Data to examine section start

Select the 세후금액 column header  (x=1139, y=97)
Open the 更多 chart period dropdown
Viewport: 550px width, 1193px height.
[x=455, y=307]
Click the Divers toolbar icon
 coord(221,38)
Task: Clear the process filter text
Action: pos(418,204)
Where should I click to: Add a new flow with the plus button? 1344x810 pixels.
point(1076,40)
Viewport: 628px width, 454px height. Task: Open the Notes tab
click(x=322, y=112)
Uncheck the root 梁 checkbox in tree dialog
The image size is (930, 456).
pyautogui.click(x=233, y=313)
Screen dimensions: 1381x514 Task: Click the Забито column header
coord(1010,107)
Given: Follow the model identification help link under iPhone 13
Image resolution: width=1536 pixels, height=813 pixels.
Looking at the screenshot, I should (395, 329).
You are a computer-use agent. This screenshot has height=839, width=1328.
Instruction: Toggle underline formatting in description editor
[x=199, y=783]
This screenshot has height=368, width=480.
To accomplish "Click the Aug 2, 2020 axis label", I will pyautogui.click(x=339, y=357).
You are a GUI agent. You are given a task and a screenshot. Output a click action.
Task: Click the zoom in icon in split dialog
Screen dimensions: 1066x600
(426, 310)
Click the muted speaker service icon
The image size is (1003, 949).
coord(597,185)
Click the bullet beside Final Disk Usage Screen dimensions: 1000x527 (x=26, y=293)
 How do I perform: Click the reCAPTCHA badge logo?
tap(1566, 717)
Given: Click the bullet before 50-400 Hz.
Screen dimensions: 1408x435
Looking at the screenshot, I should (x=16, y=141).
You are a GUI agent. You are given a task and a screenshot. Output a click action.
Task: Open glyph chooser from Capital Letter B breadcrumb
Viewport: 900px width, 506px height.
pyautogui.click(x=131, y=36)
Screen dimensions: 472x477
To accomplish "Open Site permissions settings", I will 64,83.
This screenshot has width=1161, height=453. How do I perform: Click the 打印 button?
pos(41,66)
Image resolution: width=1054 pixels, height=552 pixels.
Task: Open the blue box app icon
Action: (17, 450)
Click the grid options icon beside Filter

Data to examine section end

◆ What is needed
Print, exactly and only, the lines running from the one with "Given: Follow the" to the end of the data above.

◆ Answer section
Given: Follow the model identification help link under iPhone 13
Image resolution: width=1536 pixels, height=813 pixels.
Looking at the screenshot, I should (395, 329).
You are a computer-use agent. This screenshot has height=839, width=1328.
Instruction: Toggle underline formatting in description editor
[x=199, y=783]
This screenshot has height=368, width=480.
To accomplish "Click the Aug 2, 2020 axis label", I will pyautogui.click(x=339, y=357).
You are a GUI agent. You are given a task and a screenshot. Output a click action.
Task: Click the zoom in icon in split dialog
Screen dimensions: 1066x600
(426, 310)
Click the muted speaker service icon
The image size is (1003, 949).
coord(597,185)
Click the bullet beside Final Disk Usage Screen dimensions: 1000x527 (x=26, y=293)
 How do I perform: Click the reCAPTCHA badge logo?
tap(1566, 717)
Given: Click the bullet before 50-400 Hz.
Screen dimensions: 1408x435
Looking at the screenshot, I should (x=16, y=141).
You are a GUI agent. You are given a task and a screenshot. Output a click action.
Task: Open glyph chooser from Capital Letter B breadcrumb
Viewport: 900px width, 506px height.
pyautogui.click(x=131, y=36)
Screen dimensions: 472x477
To accomplish "Open Site permissions settings", I will 64,83.
This screenshot has width=1161, height=453. How do I perform: Click the 打印 button?
pos(41,66)
Image resolution: width=1054 pixels, height=552 pixels.
Task: Open the blue box app icon
Action: (17, 450)
Click the grid options icon beside Filter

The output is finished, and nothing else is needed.